**Provided data:**
=-=-=-=-=

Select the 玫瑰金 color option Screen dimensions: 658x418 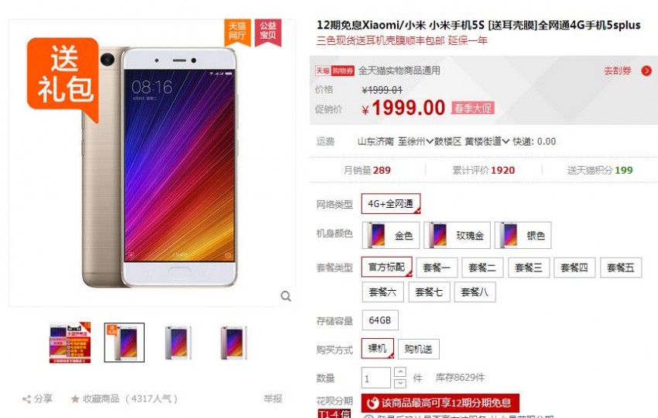point(457,235)
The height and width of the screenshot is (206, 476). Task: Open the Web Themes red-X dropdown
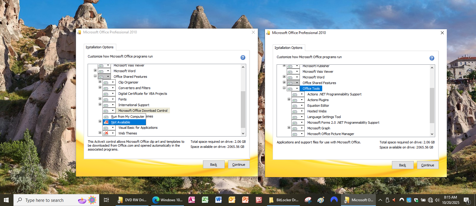[112, 133]
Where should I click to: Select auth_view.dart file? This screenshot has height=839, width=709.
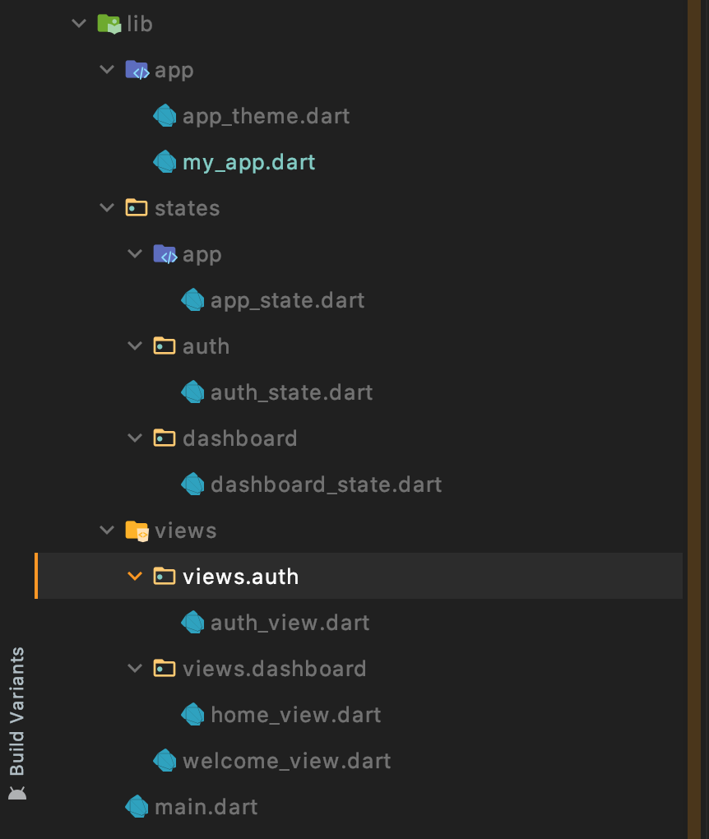[290, 623]
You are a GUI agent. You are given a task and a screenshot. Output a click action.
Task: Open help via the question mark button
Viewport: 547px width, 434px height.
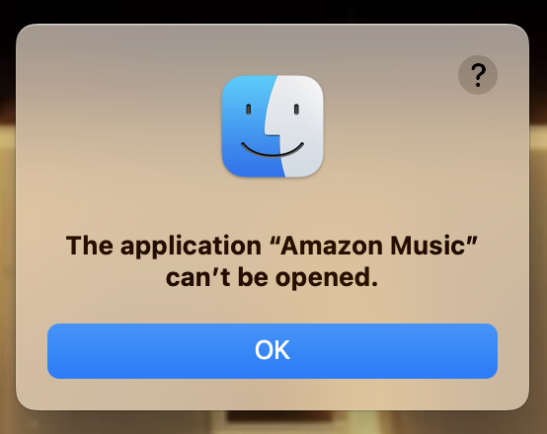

=-=-=-=-=

Switch "screenshot" to "screen capture" in the part of the entries that opens with the line containing "Where should I" and runs through the end of the entries. Give that part again with nothing else changed, and leave the pictures out of your answer.

**Final answer:**
Where should I click to: Select auth_view.dart file? This screen capture has height=839, width=709.
[290, 623]
You are a GUI agent. You are given a task and a screen capture. Output a click action.
Task: Open help via the question mark button
Viewport: 547px width, 434px height.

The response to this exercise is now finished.